What I wanted to share here is that at one point the author reminded me of the now-famous experiment on selective attention in which a group of people are asked to observe a basketball game between two teams, one wearing black T-shirts and other white. The assignment is to track how many times the players in white pass the ball amongst each other. (Watch the video here – and unless you do right now, I’ve ruined it for you!)
The diligent respondents, fixated on their task, pay such enormous attention to the back and forth between the players that they fail to see how a new figure enters the terrain – a person dressed as a gorilla – who not only walks nonchalantly across the scene but also comes to the fore, raises a fist, beats his chest, does a little jiggle, and exits. Few students from the study noticed the gorilla! (Simons & Chabris, http://www.theinvisiblegorilla.com/)
As you can imagine, the implications of this research are quite profound no matter the field. But from my perspective in terms of the work we do, I think there are two fundamental insights:
1) Much of the real economic value in the world today is created by people who make things happen by sharpening their attention to what’s at hand – today’s work requires intensity of focus and clarity of purpose for creating tangible results. However, our best intentions are often dampened by the unexpected. As futurists, our value is to complement clients (decision-makers, innovators, strategists, entrepreneurs, policymakers) do their jobs even better by helping them navigate terrains fraught with gorillas – not only in the foreground of attention, but especially at the background, the fringe. This is why it is imperative that we engage in a co-creative process that brings out the best of both worlds. Futurists are there to help you explore the unforeseen, without denying or minimizing your expert knowledge.
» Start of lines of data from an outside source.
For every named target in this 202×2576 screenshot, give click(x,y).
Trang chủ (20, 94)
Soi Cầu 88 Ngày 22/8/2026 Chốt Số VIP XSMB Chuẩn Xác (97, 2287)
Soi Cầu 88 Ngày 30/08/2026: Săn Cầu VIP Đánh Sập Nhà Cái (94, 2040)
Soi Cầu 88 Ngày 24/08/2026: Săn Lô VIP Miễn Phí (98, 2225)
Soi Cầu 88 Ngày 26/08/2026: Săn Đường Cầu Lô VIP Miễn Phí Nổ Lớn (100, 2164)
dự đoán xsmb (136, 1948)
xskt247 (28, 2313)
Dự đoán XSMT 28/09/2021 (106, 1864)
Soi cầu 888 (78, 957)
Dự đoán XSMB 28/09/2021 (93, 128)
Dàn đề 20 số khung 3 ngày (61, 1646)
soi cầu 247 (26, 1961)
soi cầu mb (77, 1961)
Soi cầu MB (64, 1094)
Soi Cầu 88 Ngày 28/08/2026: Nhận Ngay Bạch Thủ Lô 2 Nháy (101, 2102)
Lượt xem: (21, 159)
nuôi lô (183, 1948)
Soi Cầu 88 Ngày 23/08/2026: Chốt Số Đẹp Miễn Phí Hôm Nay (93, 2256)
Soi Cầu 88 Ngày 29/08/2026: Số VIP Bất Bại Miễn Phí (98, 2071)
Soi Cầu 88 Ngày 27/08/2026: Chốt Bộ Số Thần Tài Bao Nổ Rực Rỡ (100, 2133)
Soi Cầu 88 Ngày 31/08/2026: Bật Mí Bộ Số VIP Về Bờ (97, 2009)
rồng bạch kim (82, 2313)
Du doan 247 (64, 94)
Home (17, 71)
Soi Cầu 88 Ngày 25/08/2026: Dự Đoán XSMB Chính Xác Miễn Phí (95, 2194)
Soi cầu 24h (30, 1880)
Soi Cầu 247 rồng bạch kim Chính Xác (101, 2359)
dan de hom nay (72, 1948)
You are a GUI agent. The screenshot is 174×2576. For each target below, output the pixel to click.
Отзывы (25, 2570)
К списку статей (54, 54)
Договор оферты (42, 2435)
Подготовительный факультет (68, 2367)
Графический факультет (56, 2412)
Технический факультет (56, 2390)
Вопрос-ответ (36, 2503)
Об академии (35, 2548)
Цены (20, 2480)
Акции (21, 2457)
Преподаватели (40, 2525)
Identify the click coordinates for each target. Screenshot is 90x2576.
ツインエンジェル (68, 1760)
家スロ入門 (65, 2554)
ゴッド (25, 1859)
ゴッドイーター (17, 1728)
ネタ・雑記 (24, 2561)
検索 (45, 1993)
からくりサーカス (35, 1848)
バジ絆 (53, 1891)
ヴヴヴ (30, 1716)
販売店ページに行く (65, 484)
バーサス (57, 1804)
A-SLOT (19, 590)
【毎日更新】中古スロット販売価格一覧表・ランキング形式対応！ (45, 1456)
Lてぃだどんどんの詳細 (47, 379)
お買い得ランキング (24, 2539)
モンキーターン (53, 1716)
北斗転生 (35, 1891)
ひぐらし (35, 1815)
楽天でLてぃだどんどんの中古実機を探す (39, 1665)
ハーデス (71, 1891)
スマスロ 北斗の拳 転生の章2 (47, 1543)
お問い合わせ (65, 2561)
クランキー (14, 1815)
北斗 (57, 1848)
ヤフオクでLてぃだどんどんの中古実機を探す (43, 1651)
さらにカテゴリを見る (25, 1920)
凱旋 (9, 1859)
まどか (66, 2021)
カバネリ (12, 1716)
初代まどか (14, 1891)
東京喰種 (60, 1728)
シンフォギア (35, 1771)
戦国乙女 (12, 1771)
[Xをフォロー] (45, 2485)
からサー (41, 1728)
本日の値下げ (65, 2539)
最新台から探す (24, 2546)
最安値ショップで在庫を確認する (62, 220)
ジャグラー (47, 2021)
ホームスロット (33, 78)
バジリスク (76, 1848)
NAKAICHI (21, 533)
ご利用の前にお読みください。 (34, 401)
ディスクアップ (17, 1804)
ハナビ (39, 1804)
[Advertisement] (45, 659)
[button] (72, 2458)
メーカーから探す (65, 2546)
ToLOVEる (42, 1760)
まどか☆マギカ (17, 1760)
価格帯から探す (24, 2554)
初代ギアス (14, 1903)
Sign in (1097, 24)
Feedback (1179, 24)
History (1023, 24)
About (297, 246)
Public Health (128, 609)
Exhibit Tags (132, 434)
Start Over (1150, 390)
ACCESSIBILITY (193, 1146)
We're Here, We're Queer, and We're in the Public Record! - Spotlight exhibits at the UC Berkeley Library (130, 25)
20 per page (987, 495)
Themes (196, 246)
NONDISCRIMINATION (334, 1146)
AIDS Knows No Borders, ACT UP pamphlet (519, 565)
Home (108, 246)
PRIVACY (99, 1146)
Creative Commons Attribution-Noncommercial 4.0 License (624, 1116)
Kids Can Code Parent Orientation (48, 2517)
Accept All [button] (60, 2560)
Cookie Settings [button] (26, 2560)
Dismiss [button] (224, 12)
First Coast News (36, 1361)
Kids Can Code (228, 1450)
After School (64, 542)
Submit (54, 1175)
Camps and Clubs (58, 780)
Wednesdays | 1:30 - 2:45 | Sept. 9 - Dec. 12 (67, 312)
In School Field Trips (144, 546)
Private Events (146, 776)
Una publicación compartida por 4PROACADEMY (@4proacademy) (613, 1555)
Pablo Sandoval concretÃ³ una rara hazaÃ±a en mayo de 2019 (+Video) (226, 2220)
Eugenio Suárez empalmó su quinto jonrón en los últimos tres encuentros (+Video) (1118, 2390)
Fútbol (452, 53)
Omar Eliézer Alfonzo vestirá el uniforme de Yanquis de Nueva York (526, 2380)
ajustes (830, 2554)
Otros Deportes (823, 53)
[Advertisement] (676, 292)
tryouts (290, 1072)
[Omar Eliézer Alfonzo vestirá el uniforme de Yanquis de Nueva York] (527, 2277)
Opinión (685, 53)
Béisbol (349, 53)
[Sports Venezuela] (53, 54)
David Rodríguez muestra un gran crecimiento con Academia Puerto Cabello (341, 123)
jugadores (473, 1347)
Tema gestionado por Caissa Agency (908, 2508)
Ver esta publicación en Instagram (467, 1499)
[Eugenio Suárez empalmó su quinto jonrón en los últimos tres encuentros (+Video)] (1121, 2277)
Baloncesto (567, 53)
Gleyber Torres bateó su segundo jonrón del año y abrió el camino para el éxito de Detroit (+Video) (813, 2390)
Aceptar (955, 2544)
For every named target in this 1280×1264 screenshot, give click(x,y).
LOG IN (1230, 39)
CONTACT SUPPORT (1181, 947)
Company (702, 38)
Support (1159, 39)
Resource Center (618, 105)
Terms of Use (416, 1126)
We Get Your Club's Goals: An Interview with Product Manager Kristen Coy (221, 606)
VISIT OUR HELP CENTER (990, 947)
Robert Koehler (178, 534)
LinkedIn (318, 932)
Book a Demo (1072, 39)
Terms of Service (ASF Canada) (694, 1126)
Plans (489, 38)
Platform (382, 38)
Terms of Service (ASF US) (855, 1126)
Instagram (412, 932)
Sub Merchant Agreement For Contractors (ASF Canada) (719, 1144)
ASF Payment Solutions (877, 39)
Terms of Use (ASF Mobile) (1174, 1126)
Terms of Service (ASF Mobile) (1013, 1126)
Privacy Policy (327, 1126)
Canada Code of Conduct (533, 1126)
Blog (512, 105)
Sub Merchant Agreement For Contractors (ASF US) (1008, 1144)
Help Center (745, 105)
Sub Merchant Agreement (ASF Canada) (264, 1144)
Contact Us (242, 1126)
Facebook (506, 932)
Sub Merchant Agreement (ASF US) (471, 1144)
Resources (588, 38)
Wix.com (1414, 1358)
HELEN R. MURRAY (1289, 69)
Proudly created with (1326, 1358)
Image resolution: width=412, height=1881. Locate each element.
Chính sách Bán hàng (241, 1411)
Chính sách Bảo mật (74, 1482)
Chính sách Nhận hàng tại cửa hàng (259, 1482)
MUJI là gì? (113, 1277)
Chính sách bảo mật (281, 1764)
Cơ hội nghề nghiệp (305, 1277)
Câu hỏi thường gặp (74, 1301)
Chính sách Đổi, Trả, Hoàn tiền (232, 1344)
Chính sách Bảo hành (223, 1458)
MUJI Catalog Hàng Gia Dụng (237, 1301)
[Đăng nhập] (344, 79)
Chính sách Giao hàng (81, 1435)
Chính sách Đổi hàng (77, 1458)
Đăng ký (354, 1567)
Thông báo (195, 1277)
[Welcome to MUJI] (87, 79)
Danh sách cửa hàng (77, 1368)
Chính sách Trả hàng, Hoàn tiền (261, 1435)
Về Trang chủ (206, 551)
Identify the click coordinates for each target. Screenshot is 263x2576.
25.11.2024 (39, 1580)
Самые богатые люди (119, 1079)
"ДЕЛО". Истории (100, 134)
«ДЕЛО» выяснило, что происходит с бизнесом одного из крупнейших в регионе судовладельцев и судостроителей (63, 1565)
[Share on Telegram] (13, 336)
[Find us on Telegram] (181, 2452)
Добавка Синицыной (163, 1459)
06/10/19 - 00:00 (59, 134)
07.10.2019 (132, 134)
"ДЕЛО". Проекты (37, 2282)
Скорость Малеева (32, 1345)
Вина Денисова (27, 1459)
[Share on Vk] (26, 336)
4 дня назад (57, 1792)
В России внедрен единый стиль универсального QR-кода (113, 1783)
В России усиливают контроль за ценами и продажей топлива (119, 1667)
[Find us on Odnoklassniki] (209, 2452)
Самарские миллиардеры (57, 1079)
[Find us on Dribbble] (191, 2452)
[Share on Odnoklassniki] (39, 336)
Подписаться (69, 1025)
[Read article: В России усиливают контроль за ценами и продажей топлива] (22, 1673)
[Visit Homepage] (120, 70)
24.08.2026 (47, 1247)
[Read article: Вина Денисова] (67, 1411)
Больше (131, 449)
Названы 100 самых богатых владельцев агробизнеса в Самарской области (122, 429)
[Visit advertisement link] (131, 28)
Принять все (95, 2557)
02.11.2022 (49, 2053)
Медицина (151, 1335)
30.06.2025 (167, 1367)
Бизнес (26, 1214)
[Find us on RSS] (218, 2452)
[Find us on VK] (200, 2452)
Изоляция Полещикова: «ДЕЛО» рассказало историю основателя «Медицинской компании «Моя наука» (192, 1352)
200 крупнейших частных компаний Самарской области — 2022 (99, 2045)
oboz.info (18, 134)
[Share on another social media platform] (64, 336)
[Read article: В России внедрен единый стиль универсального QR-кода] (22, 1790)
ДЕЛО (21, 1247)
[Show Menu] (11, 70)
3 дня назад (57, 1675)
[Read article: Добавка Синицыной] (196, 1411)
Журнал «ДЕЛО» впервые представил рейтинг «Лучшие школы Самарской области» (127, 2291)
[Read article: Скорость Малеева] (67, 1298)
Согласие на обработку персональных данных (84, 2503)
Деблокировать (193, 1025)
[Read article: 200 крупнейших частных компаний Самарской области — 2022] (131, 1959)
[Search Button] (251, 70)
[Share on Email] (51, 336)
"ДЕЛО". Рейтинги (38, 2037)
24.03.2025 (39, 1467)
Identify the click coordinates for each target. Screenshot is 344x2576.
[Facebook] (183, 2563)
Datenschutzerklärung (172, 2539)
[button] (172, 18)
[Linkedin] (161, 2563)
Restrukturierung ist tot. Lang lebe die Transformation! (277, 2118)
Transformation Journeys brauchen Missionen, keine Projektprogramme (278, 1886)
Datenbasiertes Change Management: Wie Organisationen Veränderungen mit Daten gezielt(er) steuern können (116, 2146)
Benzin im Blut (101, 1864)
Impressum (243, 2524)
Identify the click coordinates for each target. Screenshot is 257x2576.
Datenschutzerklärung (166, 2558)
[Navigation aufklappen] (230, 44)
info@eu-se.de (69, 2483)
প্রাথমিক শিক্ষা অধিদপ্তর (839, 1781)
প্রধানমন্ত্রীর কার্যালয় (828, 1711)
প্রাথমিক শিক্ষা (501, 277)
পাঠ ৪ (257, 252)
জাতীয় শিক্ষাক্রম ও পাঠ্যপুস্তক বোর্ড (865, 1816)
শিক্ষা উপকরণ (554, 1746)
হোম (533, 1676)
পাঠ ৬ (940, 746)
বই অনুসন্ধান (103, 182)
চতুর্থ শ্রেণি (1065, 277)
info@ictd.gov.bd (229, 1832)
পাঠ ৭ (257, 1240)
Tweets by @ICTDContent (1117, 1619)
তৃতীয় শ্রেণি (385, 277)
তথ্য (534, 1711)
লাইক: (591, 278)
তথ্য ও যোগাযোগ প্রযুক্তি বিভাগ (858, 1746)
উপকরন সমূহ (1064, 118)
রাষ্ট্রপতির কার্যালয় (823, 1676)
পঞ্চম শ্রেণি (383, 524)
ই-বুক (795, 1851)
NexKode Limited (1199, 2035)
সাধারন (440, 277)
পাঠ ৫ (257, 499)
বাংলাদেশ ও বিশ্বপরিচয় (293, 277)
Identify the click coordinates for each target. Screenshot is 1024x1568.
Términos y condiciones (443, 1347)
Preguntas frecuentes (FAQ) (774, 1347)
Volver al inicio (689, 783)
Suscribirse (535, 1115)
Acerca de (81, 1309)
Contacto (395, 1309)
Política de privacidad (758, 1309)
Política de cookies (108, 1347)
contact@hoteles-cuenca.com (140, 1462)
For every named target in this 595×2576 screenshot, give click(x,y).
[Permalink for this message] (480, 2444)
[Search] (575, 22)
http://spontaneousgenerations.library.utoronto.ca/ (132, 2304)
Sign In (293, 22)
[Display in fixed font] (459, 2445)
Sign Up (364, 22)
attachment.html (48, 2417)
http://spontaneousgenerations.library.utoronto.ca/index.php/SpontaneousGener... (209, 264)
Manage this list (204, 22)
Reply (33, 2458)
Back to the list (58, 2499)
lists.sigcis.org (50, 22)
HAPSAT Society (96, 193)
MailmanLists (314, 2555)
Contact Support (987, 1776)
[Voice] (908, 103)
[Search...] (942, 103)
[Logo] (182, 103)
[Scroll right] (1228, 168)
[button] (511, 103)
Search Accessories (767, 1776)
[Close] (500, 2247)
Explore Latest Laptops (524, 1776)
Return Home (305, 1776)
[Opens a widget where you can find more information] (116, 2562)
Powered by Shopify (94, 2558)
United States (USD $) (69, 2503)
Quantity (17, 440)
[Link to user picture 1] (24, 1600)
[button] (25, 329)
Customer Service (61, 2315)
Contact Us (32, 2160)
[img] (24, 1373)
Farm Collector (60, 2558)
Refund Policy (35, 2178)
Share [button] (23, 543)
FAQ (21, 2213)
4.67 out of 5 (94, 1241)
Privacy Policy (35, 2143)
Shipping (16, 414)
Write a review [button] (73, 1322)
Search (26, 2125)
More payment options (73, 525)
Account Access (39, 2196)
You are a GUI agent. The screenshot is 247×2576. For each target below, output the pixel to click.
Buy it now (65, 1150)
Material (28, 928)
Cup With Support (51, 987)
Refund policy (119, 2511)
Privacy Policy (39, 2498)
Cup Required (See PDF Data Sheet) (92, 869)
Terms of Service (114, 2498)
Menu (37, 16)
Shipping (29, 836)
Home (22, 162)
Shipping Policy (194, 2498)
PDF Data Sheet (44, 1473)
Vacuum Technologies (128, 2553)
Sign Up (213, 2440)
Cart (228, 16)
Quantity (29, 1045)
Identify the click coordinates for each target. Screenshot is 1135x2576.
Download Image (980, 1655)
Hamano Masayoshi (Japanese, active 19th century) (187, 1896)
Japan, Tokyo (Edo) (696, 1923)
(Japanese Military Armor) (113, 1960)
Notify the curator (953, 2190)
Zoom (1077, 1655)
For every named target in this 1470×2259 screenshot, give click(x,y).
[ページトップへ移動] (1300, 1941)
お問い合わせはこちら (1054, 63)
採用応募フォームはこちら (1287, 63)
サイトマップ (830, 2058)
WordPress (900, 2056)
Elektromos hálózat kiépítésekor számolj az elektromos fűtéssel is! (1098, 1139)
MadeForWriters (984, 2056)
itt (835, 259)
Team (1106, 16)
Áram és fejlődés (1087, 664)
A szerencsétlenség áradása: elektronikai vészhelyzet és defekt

Your focus and expertise are essential when teamed up with the breadth, depth and temporal dimension of futurists (who are not trying to replace focused expert knowledge in your domain). It is the process by which you get both the score right (in the fictitious basketball game, and in the world of results), and also see the gorillas (benevolent or otherwise).
2) My second insight is closer to home – why is this study important for futurists. We need to resist the siren call for content specialization. Our particular economic value doesn’t stem in replicating our clients’ expertise – we have to remain distanced enough (not too much, not too little – just enough) to be able to notice gorillas. Of course we all have our preferences in topic domains but we ought to stay true to our calling of ‘generalists’ – pattern finders, masters of ‘betweenness’, of relationship amongst things. This is why we get trained in ‘liking’ sources we normally wouldn’t read or watch (and yes, that’s often insurmountable entirely as individuals but also the reason why we offer ourselves in teams – and be sure that hell breaks loose when we don’t agree –thankfully, our clients don’t witness our internal processes); embracing otherness and the unknown, staying with them long enough to acknowledge and understand a different point of view; carry lenses that don’t necessarily feel comfortable or welcome. It is how it should be for value’s sake. Full detachment is neither possible nor encouraged – it wouldn’t serve anyone well, neither clients nor us – all we can hope for is to develop a tad of empathy for otherness, aka alterity. Finding and acknowledging what is beyond. It’s why I’m proud to call myself a futurist.